▶ **Extracted data**
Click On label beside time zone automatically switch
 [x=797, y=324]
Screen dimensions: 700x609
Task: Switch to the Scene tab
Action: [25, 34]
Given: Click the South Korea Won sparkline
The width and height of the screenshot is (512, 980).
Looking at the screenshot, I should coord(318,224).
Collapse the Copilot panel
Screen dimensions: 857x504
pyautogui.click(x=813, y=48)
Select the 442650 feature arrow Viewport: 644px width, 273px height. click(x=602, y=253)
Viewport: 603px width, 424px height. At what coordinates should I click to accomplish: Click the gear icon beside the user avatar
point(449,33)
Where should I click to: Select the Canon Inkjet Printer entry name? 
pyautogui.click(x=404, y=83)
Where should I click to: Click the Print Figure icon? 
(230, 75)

--

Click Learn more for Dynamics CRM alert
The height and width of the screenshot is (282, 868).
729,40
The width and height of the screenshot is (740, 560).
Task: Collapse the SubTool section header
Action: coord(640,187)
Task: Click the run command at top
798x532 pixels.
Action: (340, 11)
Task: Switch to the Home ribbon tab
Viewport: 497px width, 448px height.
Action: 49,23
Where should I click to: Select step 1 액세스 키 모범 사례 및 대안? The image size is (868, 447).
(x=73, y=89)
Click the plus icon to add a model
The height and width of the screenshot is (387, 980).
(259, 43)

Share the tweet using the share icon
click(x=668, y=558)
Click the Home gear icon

--

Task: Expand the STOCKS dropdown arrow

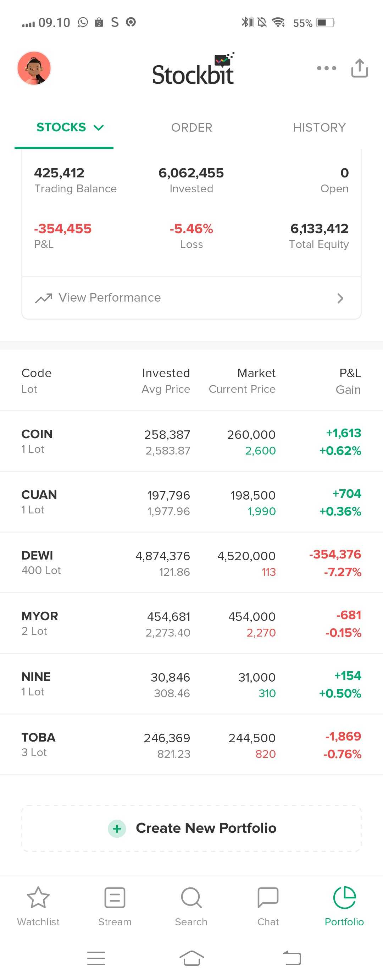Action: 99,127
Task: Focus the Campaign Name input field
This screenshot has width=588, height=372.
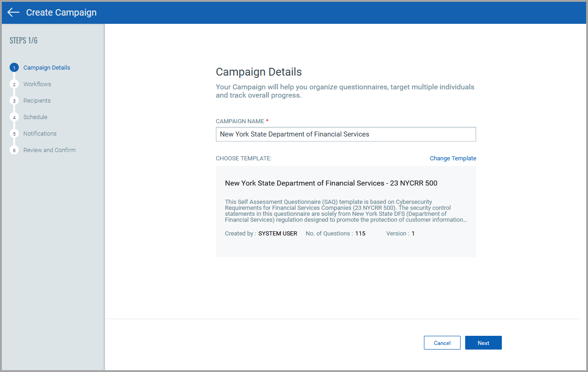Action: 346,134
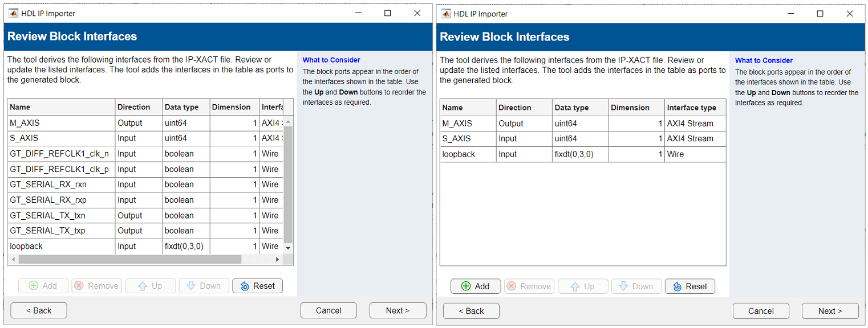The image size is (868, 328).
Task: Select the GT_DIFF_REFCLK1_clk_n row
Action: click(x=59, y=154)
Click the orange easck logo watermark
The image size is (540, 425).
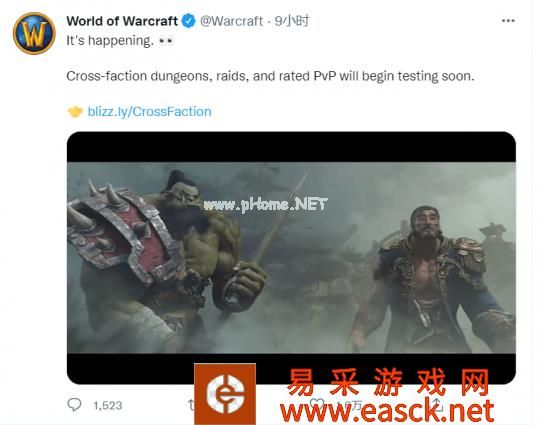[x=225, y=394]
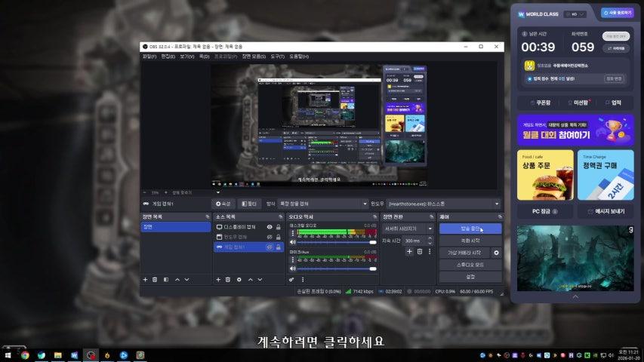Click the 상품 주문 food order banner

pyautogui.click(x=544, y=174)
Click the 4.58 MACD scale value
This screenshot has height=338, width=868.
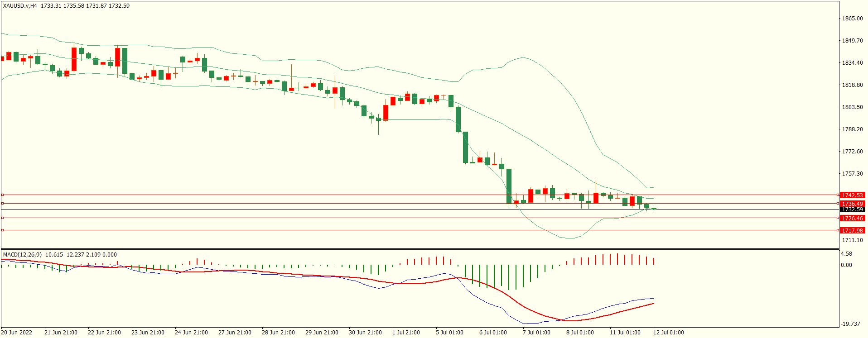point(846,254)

▶ **The task**
Quote exactly the part of the listing that opens with the line containing "Task: Expand the STOCKS dropdown arrow" and closes with the line containing "point(846,254)", and leave out the pictures.

▶ **Full output**
Task: Expand the STOCKS dropdown arrow

Action: 99,127
Task: Focus the Campaign Name input field
This screenshot has width=588, height=372.
Action: 346,134
The image size is (868, 328).
Task: Select the GT_DIFF_REFCLK1_clk_n row
Action: click(x=59, y=154)
Click the orange easck logo watermark
The image size is (540, 425).
[x=225, y=394]
Click the 상품 주문 food order banner

pyautogui.click(x=544, y=174)
Click the 4.58 MACD scale value
This screenshot has height=338, width=868.
point(846,254)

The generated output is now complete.